A Perversion of Strength
January 3, 2019
As I found myself scrolling through The New Yorker reading a number of new political pieces, I stumbled upon Amy Davidson Sorkin’s “Countering Trump at the Border.” I found myself oddly compelled by the first line: “President Trump has always had an odd idea of what constitutes strength.” Sorkin includes a quote from a Trump rally—“‘Frankly, if we didn’t show them strength and a strong border, you would have hundreds of thousands of people pouring into our country’”—before concluding that Trump’s idea of strength is that “Strength is a display, in other words, meant to demoralize the vulnerable.”
As the article continued to detail Sorkin’s issues with Trump’s stance on border security, my mind was still lost in the idea of strength in politics. How have other presidents represented the idea of strength, and what does strength truly mean in the context of diplomacy? And perhaps most pertinent to the article at hand, why would we need strength at the border?
I began my exploration of this idea of “strength” by researching how other U.S. presidents have characterized strength. I combed through quotes that included the word itself, looking at how the word was contextualized and what it meant in isolation.

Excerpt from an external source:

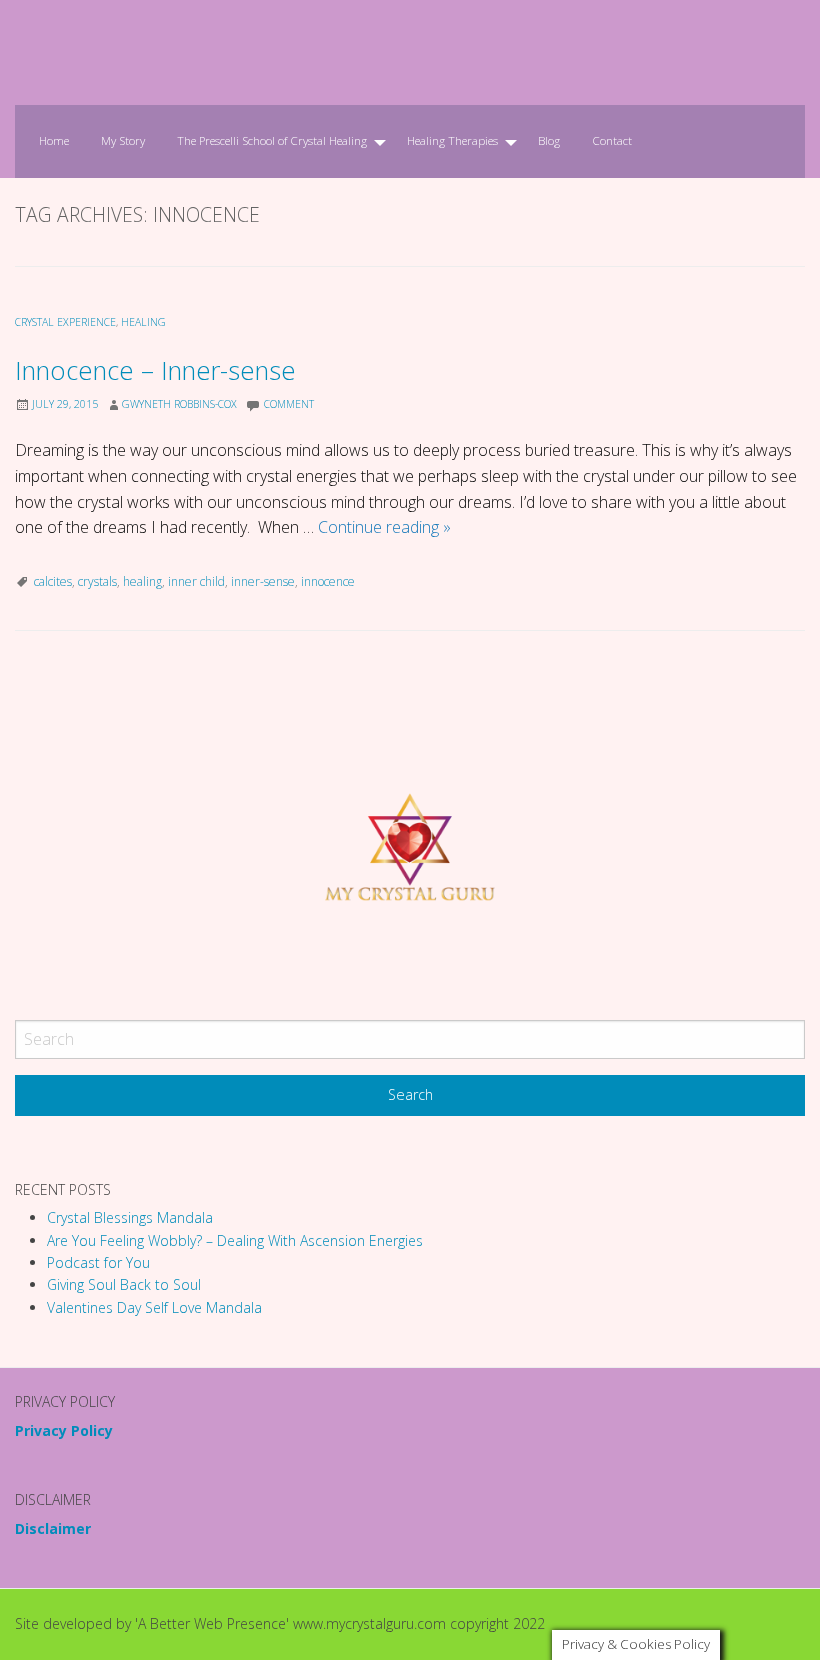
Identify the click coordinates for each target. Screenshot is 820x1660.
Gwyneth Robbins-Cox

Garfield uses strength comparatively in something of a “mind-over-matter” comparison. Moreover, Garfield shows that strength is not force—as a matter of fact, he states that there are things stronger than force.
Harrison more directly defines strength, saying that the gradation of strength is correlatively influenced by the extent of freedom. The more that freedom is celebrated and exercised—and the more that is asked of a country’s freedom—the stronger the government will be.
Bush’s analysis seems to be the bridge of the ideas of Garfield and Harrison. While Garfield showed that there is reason above force and Harrison showed that freedom is a great show of strength, Bush highlights that right reason itself indicates that advancing freedom is the best display of strength. From this, strength is the direct result of a reasoned mind understanding the need for the enjoyments of freedom under a government that advances its liberties.
But the question remains: what is this idea of “strength” at the border?
At the border, Trump’s “strength” is exerted against immigrants—against refugees. “Strength” is against what the Sisters of Mercy made a critical concern, and against what the Statue of Liberty welcomes into the country: “your tired, your poor, your huddled masses yearning to breathe free.”
According to the critical concerns of the Sisters of Mercy, “In the United States we work for just and humane immigration laws, a reduction in deportations that tear families apart, and an end to the detention bed quota.” Immigration law has arguably been in need of reform even prior to the Trump administration, but tearing refugee families apart as they arrive at the border is an entirely new policy under the Trump administration, and one that Trump seems to attribute much of this “border strength” towards. We are confronting a new policy that criminalizes refugees and children for seeking refuge in the United States, a country that has historically been free—that has historically been strong. The most vulnerable are being taking advantage of in the name of a “strength” that has been lost in the shuffle.